• forthy •
Pronunciation: for-dhee • Hear it!
Part of Speech: Adjective
Meaning: 1. Open, affable, and forthcoming in nature. 2. Forward, frank, outspoken, or presumptuous in behavior.
Notes: No, today's Good Word is not a misspelling of frothy, but a distinct adjective based on forth (see Word History). It originates in southwest England, around Devon and Cornwall, but English is spoken there, too, so we are free to use vocabulary from there. The comparative would be forthier and the superlative forthiest, while forthiness would be the noun indicating the quality distinguishing a forthy person.
In Play: Today's word is a good substitute for forthcoming when you are in a hurry and want to shorten things: "I have always found Dorian Seaman forthy on the subject of his marriage—too forthy, if anything." This word is more often used in the pejorative sense of forwardness: "The forthy waster had the cheek to ask my wife for a dance before I had the chance to."

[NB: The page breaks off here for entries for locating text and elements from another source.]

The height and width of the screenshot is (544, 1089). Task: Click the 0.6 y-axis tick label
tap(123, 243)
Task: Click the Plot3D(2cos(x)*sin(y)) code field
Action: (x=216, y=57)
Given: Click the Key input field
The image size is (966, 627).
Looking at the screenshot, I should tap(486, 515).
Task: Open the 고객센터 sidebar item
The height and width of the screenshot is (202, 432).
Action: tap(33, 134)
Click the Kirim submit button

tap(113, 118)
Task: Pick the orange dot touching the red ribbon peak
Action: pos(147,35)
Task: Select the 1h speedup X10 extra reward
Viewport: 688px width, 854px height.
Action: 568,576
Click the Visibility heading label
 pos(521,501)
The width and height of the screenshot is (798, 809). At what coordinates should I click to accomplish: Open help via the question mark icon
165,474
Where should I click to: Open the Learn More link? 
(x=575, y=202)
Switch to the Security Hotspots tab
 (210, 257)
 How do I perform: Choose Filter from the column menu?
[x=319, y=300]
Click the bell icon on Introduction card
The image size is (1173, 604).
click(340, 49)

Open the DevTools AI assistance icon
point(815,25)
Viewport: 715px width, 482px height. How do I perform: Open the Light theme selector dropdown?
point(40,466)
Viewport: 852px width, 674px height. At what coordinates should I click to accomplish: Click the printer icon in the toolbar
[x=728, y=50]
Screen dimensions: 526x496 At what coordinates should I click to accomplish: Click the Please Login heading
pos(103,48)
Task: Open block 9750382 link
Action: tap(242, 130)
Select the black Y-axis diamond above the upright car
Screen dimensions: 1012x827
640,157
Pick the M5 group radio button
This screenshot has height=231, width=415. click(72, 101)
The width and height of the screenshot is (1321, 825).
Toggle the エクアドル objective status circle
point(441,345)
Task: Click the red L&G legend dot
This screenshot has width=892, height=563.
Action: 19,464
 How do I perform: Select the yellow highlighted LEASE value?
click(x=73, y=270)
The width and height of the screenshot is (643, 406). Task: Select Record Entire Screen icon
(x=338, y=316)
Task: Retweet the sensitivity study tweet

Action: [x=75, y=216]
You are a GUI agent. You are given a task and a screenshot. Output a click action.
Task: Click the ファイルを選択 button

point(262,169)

Word History: We can trace this Good Old Word back to a form per- in Proto-Indo-European (PIE), the language from which most Indian and European languages derive. Per meant "forward, before, in front of". It underlies English for and far, with its derivatives farther and further. It is also the origin of English fore found in foreground, foremost, and before. The same PIE root became Old Iranian pairi "around", visible in pairidaeza "a wall around (a garden)". Hebrew borrowed this word as its pardess "citrus orchard". The Greeks, however, wrote so ebulliently of the lushness of Persian gardens that the word entered Greek as paradeisos "paradise", the sense it had when English borrowed it.